Computer vision

Enabling computers and devices to understand what they see.

Computer vision researchers across Microsoft build algorithms and systems to automatically analyze imagery and extract knowledge from the visual world. This knowledge is used for additional research projects, such as the transformation of depth and scene data into three-dimensional renderings and the intelligent synthesis of labels for people, places and things into scene descriptions and calls to action.

Computer vision is multidisciplinary, routinely serving visual processing and analytic components to ambitious projects such as the development of personal robots, self-driving cars and autonomous drones.

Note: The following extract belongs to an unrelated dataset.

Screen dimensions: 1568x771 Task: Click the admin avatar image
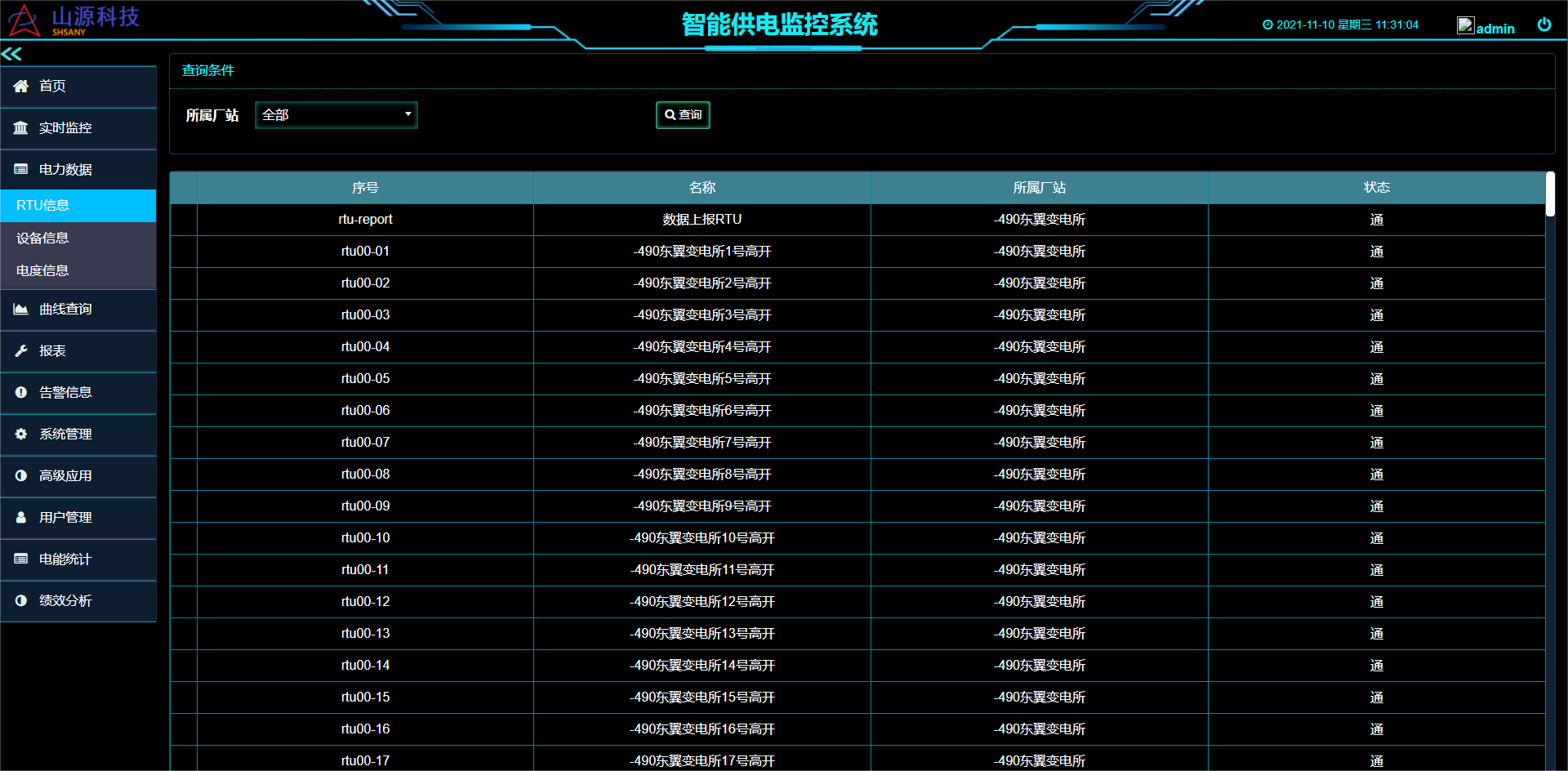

Artificial intelligence and machine learning are widely embraced in efforts to automate computer vision tasks such as 3D recovery, facial and object recognition, image and video captioning, biometric security, medical imaging and video enhancement.

Focus Areas


Computational photography

Developing algorithms and tools for enriched visual experiences such as photo enhancement, panorama creation, image and video completion, style transfer and face beautification.

Object segmentation, classification and recognition

Pioneering techniques to produce labels for imagery at different levels of detail to enable applications such as visual search, image captioning and the creation of dynamic images.

Image and language understanding

Researching methods and developing models to automatically describe content in images and videos with natural language and generate imagery from descriptive text.

3D modeling

Innovating tools and techniques to create three-dimensional models of visual spaces from images and videos.

Video analytics

Developing techniques to analyze videos for applications such as content summarization, object detection and action recognition.

Interactive vision

Developing methods that balance automated computer vision with the subjective nature of human judgement.

Face and gestures

Innovating image and video analysis techniques to recognize people, infer emotions and interpret gestures.